En la Cataluña empresarial, la estrategia prácticamente no existe, reina la táctica. Las compras de empresas sólo tienen sentido si hoy son financieramente rentables. La perspectiva de si lo será mañana, casi nunca se contempla. En esta Cataluña, Florentino Pérez fue considerado un “loco” cuando pagó 33 euros al Banco de Santander por algo más del 22% del capital de Unión Fenosa.
En cambio, un claro ejemplo de prudencia y buena administración fue la opa de Gas Natural a Endesa: la oferta fue de 21,3 euros (el 34,5% en metálico y el resto en cromos –intercambio de acciones–). Una oferta que, un poco más de un año después, sonroja. El ex ministro Montilla tuvo voluntad de resucitar el capitalismo catalán, no obstante, sus asesores no estuvieron acertados. No le explicaron de forma adecuada cómo se las gasta el mercado de valores cuando se quieren comprar tesoros a precio de baratija.
Complacencia
En Cataluña, una gran parte de la sociedad está sumamente complacida con la situación descrita. El mensaje oficial, no contestado por la oposición, es Catalunya va bien. Por primera vez, en muchos años, crece por encima de la media de la economía española. No obstante, este resultado me parece un espejismo. Es fruto de la combinación de la recuperación de la economía europea (afecta muy positivamente a la industria catalana) y del mantenimiento de una elevada inversión en construcción.
La pérdida continuada de competitividad (vía diferencial de inflación), la evolución del fenómeno de la globalización económica y la finalización del boom inmobiliario impedirán que ese eslogan pueda repetirse durante mucho tiempo más. No obstante, la economía en Cataluña no es importante y existe consenso político, económico y social en convertir el espejismo en realidad duradera.

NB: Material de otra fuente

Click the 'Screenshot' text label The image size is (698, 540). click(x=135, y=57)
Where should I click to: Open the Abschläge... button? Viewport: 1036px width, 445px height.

Después de escribir las anteriores líneas, la envidia deja paso al remordimiento. ¿Y si el problema es mío? ¿Y si los principales actores del capitalismo catalán son unos renombrados jugadores de póquer y yo un pobre incauto? Estaría dispuesto a reconocer mi candidez empresarial si próximamente constato que Florentino Pérez es el caballo de Troya de La Caixa.
Si así fuera, a través de una múltiple fusión Unión Fenosa, Iberdrola, Gas Natural y, posiblemente, Aguas de Barcelona, la primera empresa eléctrica de España tendría control económico catalán. No tengo demasiadas esperanzas, aunque alguna queda. No obstante, esta operación sería una isla en el mar y, atenuaría, aunque no resolvería, los males endémicos del capitalismo catalán.
Gonzalo Bernardos. Director del Máster de Asesoría y Consultoria Inmobiliaria de la Universidad de Barcelona.